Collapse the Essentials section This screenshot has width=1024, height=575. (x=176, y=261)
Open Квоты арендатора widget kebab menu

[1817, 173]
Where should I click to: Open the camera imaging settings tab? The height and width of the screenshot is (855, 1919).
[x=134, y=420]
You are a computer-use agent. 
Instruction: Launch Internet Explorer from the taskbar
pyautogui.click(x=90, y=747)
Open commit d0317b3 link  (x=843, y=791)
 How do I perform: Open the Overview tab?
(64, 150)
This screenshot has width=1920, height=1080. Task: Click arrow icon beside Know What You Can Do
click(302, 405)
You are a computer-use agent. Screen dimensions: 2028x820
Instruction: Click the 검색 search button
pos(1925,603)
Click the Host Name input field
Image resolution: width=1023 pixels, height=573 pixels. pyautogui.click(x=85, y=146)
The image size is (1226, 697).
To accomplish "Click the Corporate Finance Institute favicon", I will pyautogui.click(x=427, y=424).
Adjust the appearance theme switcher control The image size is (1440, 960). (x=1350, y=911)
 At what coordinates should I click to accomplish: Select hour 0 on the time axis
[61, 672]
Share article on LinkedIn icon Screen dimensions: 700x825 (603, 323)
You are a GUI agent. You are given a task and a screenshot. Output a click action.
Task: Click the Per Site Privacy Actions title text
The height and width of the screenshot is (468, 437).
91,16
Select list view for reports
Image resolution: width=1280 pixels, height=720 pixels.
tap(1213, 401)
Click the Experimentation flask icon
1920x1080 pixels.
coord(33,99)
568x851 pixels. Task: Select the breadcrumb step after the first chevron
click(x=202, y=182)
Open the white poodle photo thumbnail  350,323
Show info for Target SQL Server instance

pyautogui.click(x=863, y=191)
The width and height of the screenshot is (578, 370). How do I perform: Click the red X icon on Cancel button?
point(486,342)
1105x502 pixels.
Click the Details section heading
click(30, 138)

---

§ About this task:
Some lines of the records above contain the word "dimensions". How many are there? Reply with the number alone.

§ Response:
2